### Requirement:
Could you put the lines into a JSON list of strings, one string per line, starting with the line that contains "Given: Open the Type de réponse dropdown" and going on through the line that contains "Looking at the", with blank lines and pictures left out?
--- Source material ---
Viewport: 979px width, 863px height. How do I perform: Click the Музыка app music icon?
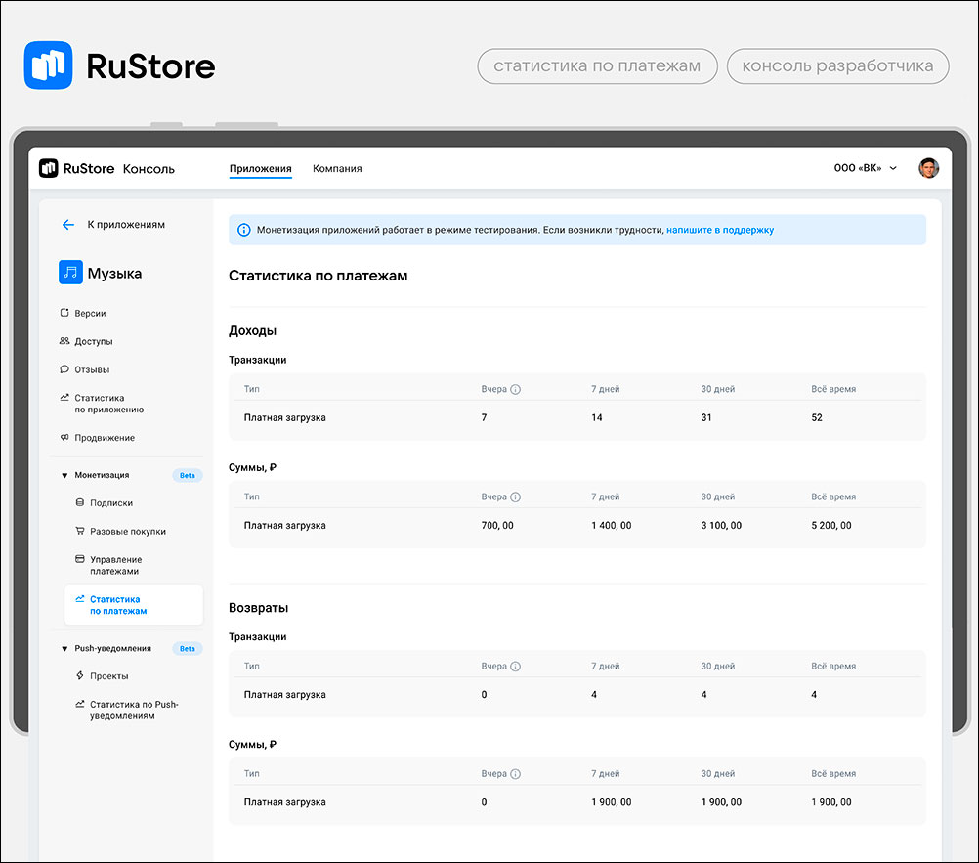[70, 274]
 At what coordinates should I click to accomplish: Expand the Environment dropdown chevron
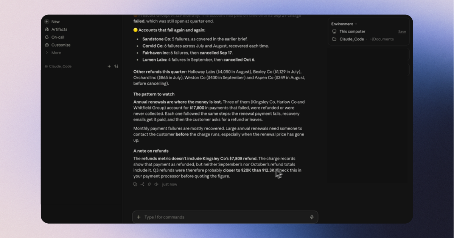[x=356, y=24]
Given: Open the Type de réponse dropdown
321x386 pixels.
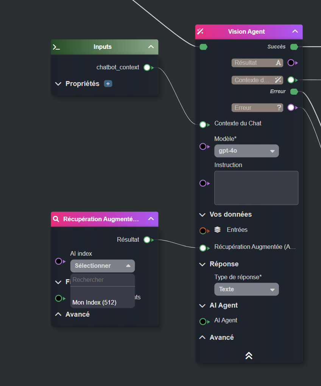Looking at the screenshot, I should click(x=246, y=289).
---
--- Source material ---
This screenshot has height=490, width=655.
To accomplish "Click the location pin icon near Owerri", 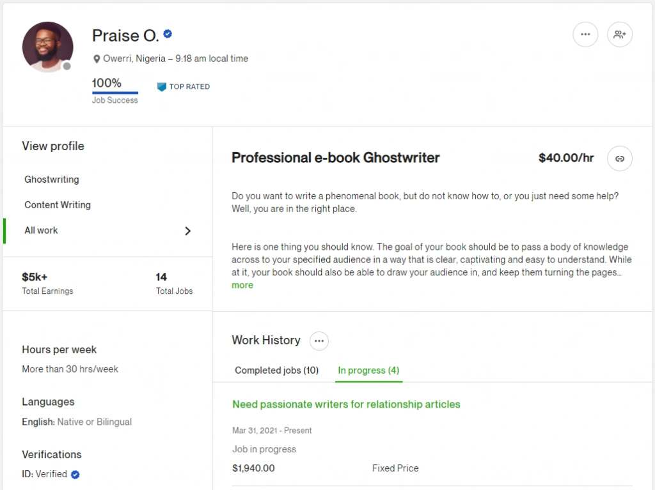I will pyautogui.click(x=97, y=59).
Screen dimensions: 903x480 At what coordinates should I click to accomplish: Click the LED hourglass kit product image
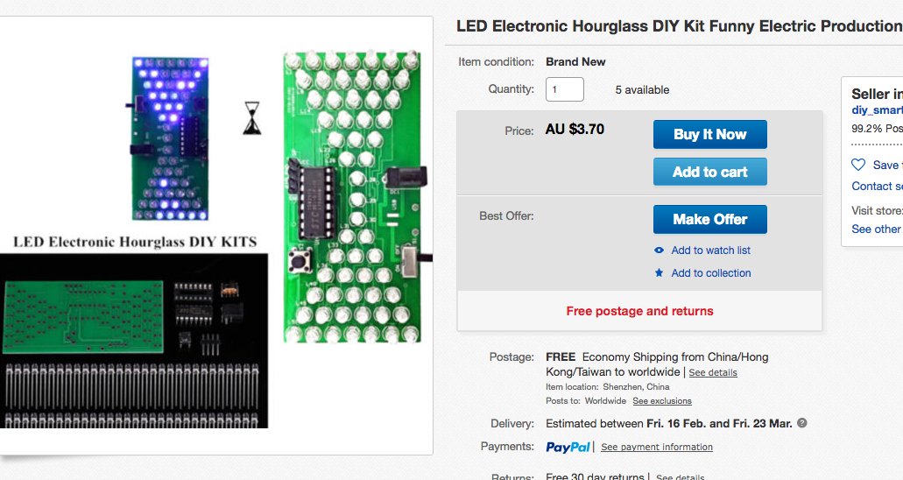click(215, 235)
---
### Response below:
[
  "Given: Open the Type de réponse dropdown",
  "321x386 pixels.",
  "Looking at the screenshot, I should click(x=246, y=289)."
]